* **Your task**: Reproduce each of the rows below verbatim, leaving out the pictures.

* **Listed entries**:
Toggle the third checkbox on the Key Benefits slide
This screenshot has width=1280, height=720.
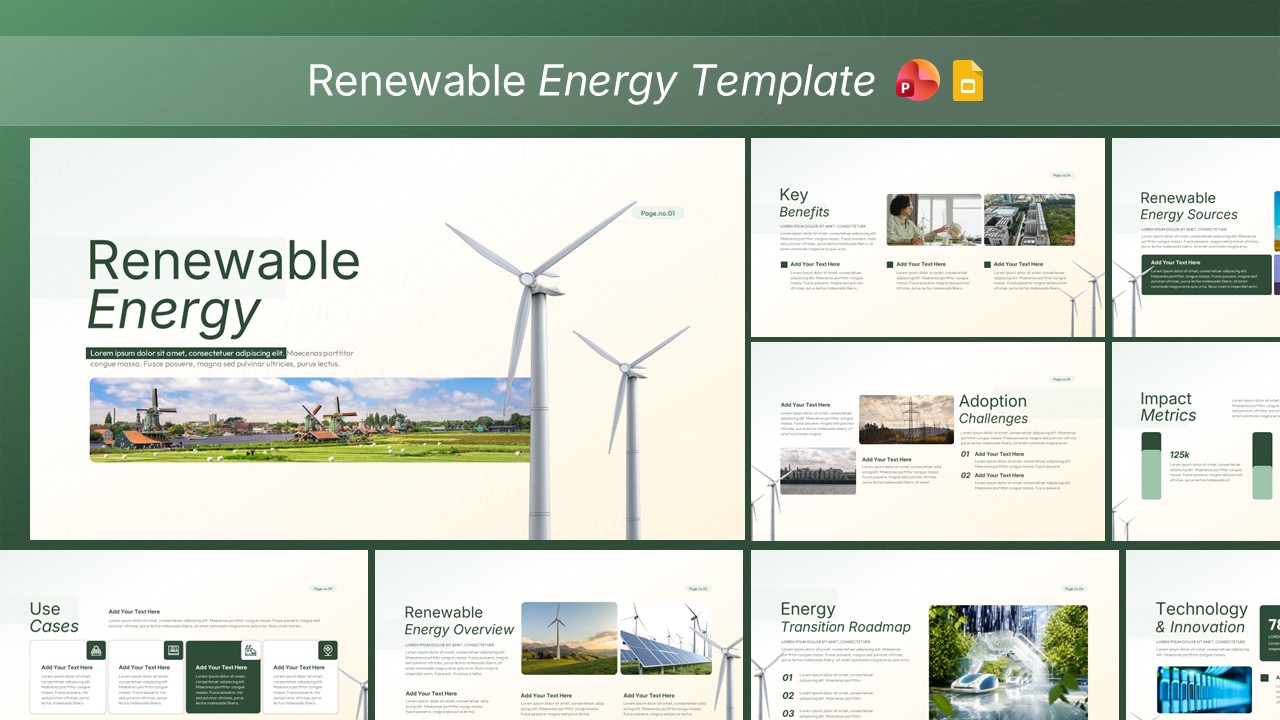tap(987, 264)

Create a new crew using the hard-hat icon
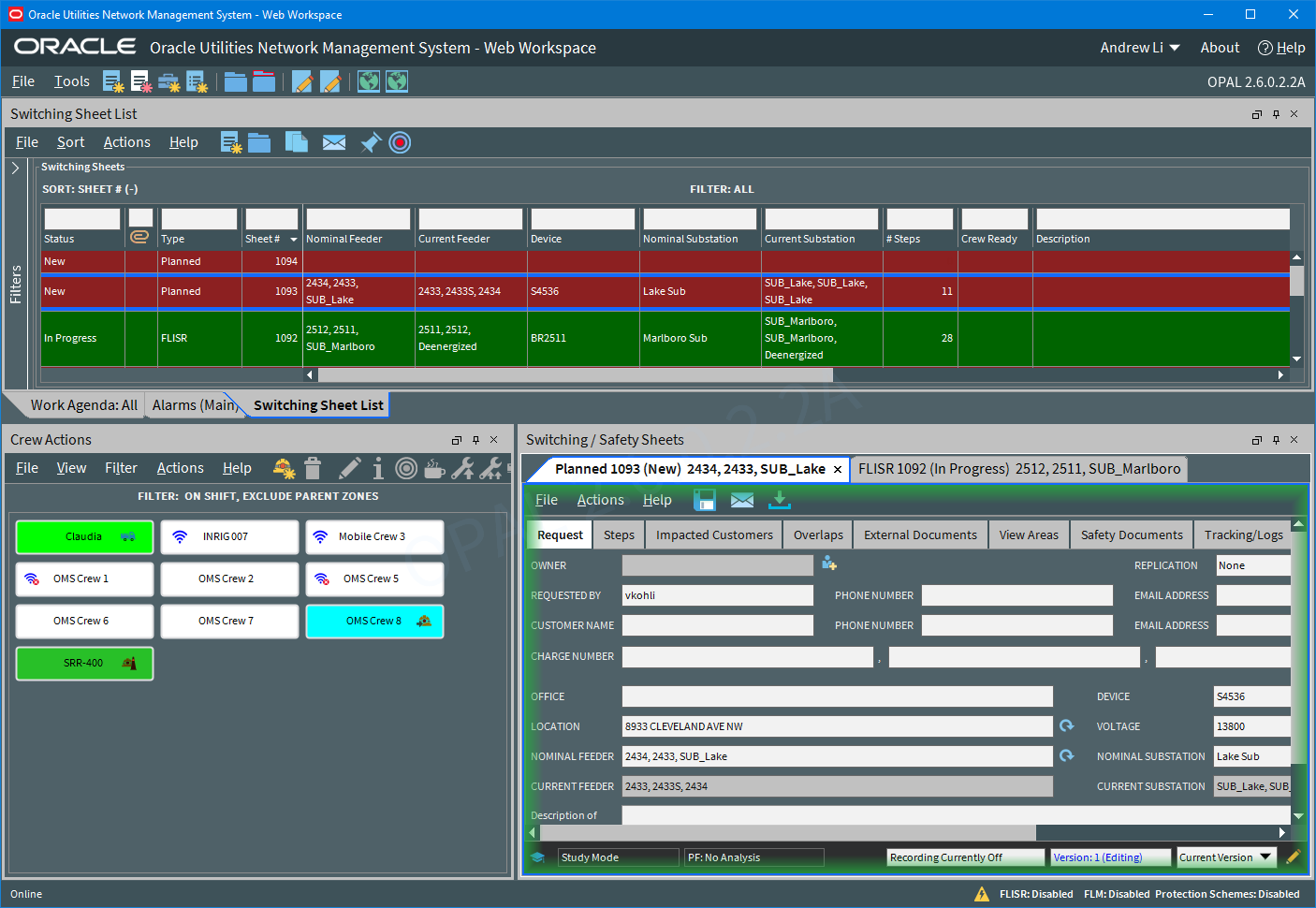(x=284, y=468)
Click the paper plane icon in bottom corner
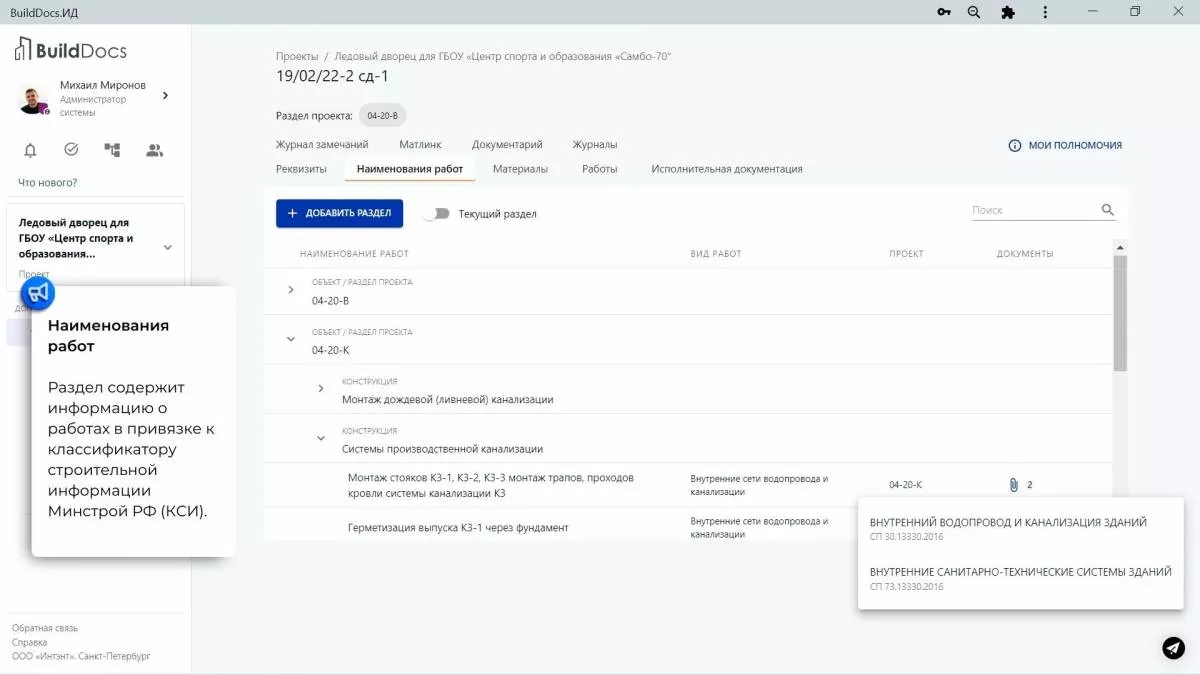The height and width of the screenshot is (675, 1200). click(x=1172, y=648)
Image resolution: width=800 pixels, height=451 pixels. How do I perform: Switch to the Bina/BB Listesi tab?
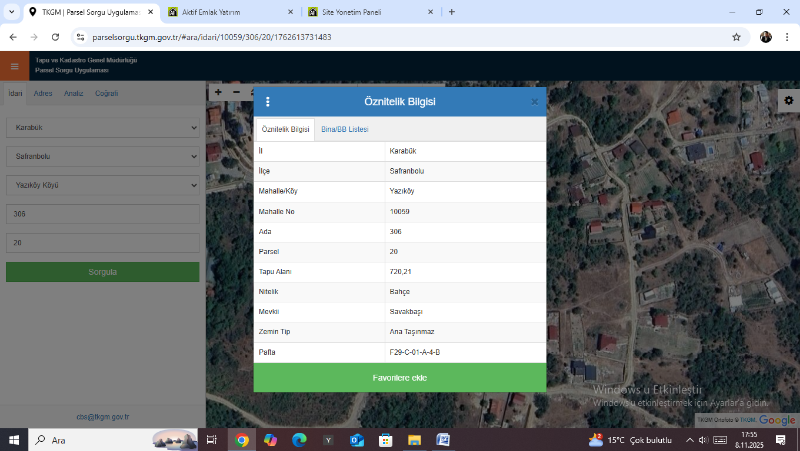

* **Answer below**:
Toggle the third checkbox on the Key Benefits slide
This screenshot has width=1280, height=720.
tap(987, 264)

Create a new crew using the hard-hat icon
(x=284, y=468)
Click the paper plane icon in bottom corner
The height and width of the screenshot is (675, 1200). click(x=1172, y=648)
Image resolution: width=800 pixels, height=451 pixels. How do I perform: Switch to the Bina/BB Listesi tab?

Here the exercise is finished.